The state’s latest tally of hepatitis A cases is up to just shy of 600, the highest case count in twenty years.  It’s part of a larger nationwide outbreak.  Louisiana Department of Health immunization director Dr. Frank Welch says the state’s number of new cases appears to be slowing down.

“About two or three months ago, we had really accelerated on our case count, so that’s sort of the silver lining, that we are slowing down on cases.  The bad news is we’re still finding cases every single week,” said Welch.

The average number of cases each year in the state is 10 to 15 cases.  Livingston Parish has the largest concentration of cases, between 121 and 240 cases. East Baton Rouge and Ouachita parishes reported the second-highest concentration.

Welch says those most at risk for the ailment are those that have been homeless or have used injectable drugs over the last year and says immunizations can easily be obtained from pharmacies, doctors, federally qualified health centers, or public health units.
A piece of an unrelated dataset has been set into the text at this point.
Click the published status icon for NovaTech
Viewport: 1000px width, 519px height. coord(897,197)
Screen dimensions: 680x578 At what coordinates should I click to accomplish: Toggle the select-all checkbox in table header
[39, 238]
“The state of Louisiana, along with our partners have given out more than 10,000 doses of the hepatitis A vaccine to try to slow down and combat this epidemic,” said Welch.

Welch says the ailment, which is a highly contagious liver infection, can be spread easily through close contact, adding it is nothing to take lightly.

“Six in ten people who get this hepatitis A have to be hospitalized.  And we’ve had deaths in Louisiana, plus deaths nationwide,” said Welch.

While having the vaccine is the best way to prevent catching hepatitis A, good hygiene including thoroughly washing hands is another recommendation in fighting back the epidemic.